Regardless of my feelings on the matter, only one court has really made a truly accurate pronouncement on the law governing software: in 2002, the U.S. District Court for the District of Massachusetts wrote that “software licenses exist in a legislative void.”[6]  That is dead-on.  In fact, the body responsible for the Uniform Commercial Code recognized this long ago, and drafted a Uniform Computer Information Transactions Act.  Unfortunately, it was never approved, and the only states that have adopted it (I think) are Vermont and Maryland.  So the legislative void remains.

That’s the problem.  Whether a contract is governed by Article 2 or general common law on contracts impacts everything from contract formation to contract performance to available remedies to statutes of limitation.  Given the “legislative void,” we just can’t be certain about software contracts.  But, in Part 3 of this series, we’ll take a look at some of the steps you can take to increase the likelihood that your sales remain governed by Article 2 (or, if you prefer, that they not be governed by Article 2).

[Note: I’ve done a couple of posts recently on the Apple/GT Advanced Technologies spat.  You can find them here and here.  When I first posted them, I had to link to redacted copies of some of the documents.  A recently-unsealed declaration from a GTAT officer sheds light on some of the redacted provisions.  I’m not going to do a separate post on it (I’m really tempted to, but I don’t have anything nice to say about it), so that’s why you see it here. – RCH] [Updated 11/11/14 – Matt Levine wrote about that declaration here.  He’s pretty charitable toward GTAT on one major, glaring issue, but I’ll leave it to you to figure out which. – RCH] 

[1] Advent Systems Ltd. v.
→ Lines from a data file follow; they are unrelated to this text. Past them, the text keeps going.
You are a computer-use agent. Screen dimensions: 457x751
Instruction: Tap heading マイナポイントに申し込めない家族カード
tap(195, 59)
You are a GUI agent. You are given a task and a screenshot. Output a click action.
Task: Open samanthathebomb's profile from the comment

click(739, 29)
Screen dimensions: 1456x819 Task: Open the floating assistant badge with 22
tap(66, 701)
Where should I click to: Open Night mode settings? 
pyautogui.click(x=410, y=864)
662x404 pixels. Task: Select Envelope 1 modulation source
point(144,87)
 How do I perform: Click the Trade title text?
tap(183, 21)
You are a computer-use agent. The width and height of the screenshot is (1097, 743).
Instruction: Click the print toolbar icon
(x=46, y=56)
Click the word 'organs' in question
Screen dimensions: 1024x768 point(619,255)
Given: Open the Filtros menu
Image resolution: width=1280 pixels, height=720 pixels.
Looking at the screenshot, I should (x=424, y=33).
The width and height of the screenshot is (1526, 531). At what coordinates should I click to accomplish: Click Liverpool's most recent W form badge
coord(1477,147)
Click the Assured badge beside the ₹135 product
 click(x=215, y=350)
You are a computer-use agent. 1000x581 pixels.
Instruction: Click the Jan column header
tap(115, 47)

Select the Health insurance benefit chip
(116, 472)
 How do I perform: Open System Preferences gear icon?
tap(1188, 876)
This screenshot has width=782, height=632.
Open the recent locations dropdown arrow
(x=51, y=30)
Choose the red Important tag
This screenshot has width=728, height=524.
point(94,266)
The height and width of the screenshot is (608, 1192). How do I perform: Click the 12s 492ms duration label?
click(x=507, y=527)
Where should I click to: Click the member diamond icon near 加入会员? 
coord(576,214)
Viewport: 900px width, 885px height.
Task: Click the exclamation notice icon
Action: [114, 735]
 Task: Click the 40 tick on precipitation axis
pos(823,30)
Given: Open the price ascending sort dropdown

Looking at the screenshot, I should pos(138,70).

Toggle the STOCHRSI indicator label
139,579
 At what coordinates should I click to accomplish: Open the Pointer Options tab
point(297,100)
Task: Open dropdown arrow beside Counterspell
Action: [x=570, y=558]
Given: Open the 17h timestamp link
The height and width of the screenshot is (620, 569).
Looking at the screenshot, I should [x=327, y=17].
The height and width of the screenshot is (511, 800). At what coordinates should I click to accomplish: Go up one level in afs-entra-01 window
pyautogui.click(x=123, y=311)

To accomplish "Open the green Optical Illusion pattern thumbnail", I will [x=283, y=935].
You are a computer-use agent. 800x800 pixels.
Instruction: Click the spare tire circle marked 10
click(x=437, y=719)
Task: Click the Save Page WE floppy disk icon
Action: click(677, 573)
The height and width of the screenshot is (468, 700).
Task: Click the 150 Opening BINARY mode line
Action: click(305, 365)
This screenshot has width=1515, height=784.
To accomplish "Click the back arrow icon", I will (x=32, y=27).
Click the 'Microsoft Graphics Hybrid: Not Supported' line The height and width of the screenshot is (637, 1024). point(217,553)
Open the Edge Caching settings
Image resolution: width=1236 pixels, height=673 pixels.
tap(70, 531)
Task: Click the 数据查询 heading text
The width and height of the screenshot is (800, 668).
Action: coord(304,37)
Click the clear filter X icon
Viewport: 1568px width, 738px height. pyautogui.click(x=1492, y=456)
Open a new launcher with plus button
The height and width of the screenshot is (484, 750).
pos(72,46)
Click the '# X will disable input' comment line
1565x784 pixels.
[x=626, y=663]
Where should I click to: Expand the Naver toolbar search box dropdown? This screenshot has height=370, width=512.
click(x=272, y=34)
Unisys Corp., 925 F.2d 670, 675 (3d Cir. 1991) (applying Pennsylvania law).

[2] See, e.g., Architectronics, Inc. v. Control Systems, Inc., 935 F. Supp. 425, 432 (S.D.N.Y. 1996).

[3] Haha, remember Babbage’s?  Also: there is no case citation in this footnote!  I lied to you!

[4] See, e.g., Rottner v. AVG Technologies USA, Inc., 943 F. Supp. 2d 222 (D. Mass 2013); Bruel and Kjaer v. Village of Bensenville, 969 N.E.2d 445 (Ill. App. 2012).

[5] Conwell v. Gray Loon Outdoor Marketing Group, Inc., 906 N.E.2d 805, 812 (Ind. 2009).

[6] I.Lan Sys., Inc. v. Netscout Serv. Level Corp., 183 F. Supp. 2d 328, 332 (D. Mass. 2002).  Incidentally, this Court botched another part of the analysis, when holding that purchasing a software license couldn’t be subject to Article 2 because there is no sale.  As discussed in the opening post in this series, however, Article 2 addresses transactions in goods, not just sales of goods.